ACTIVITY:
Please retype all of the entries that follow, leaving the images out.

DATA FOR PROCESSING:
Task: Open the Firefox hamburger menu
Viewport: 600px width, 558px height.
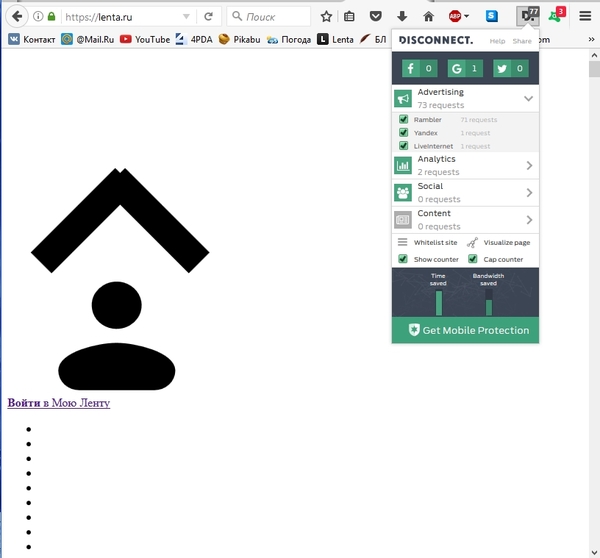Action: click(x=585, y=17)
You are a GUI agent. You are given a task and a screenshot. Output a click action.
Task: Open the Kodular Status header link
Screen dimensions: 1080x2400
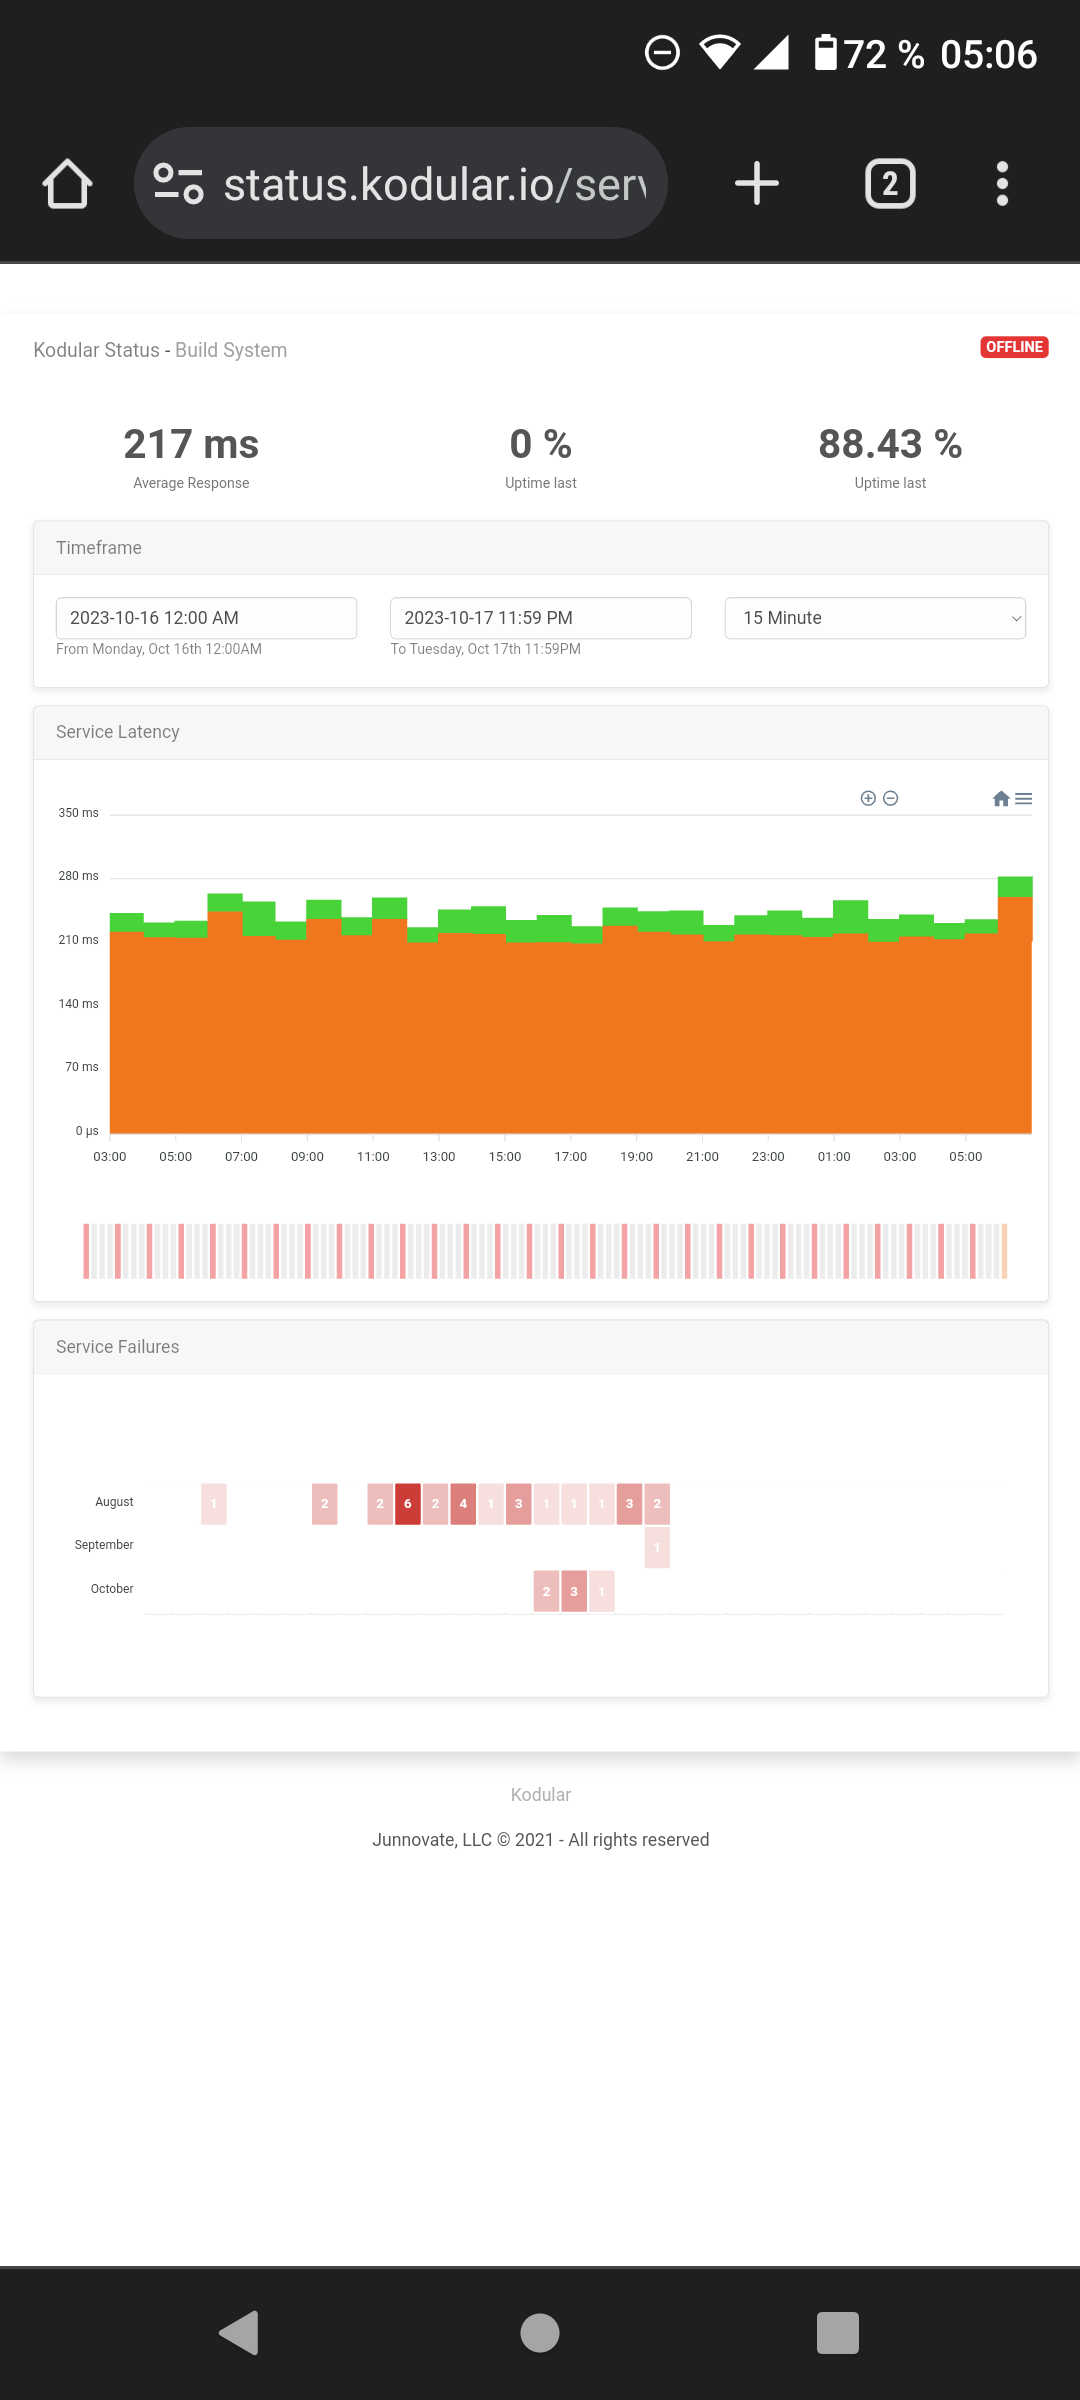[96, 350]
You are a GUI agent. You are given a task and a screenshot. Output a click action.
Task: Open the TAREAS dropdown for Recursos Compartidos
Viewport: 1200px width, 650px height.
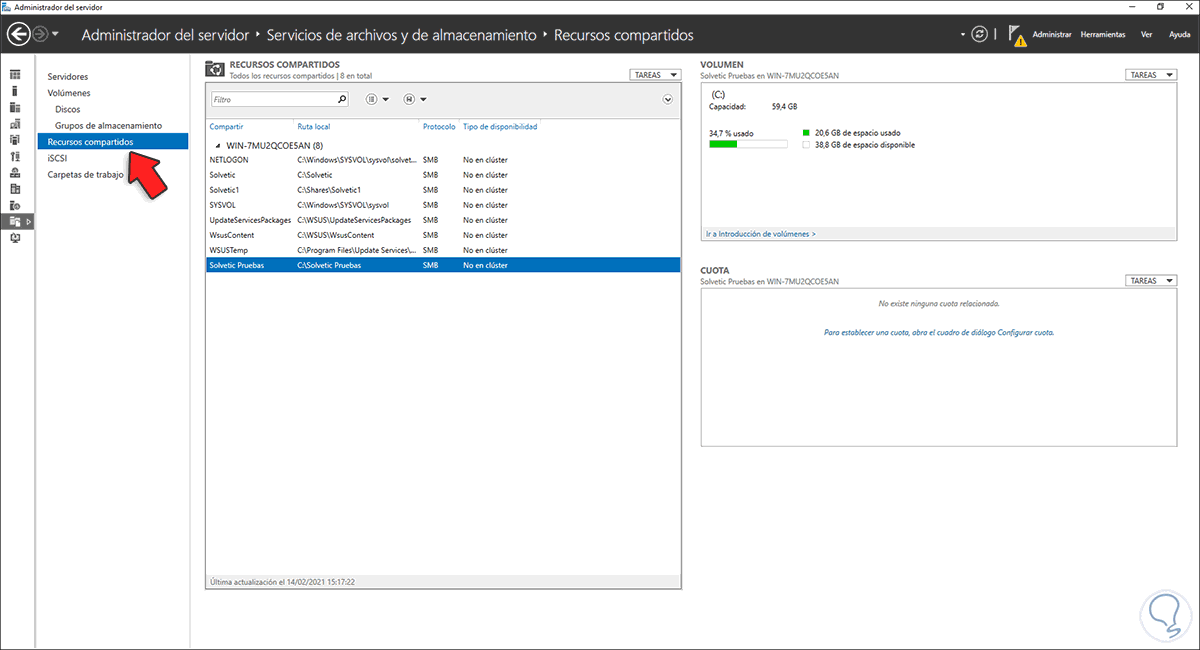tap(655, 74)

WRITTEN ANSWER:
Task: Open the Firefox hamburger menu
Viewport: 600px width, 558px height.
Action: click(x=585, y=17)
You are a GUI agent. You are given a task and a screenshot. Output a click action.
Task: Open the Kodular Status header link
Screen dimensions: 1080x2400
[96, 350]
You are a GUI agent. You are given a task and a screenshot. Output a click action.
Task: Open the TAREAS dropdown for Recursos Compartidos
Viewport: 1200px width, 650px height.
tap(655, 74)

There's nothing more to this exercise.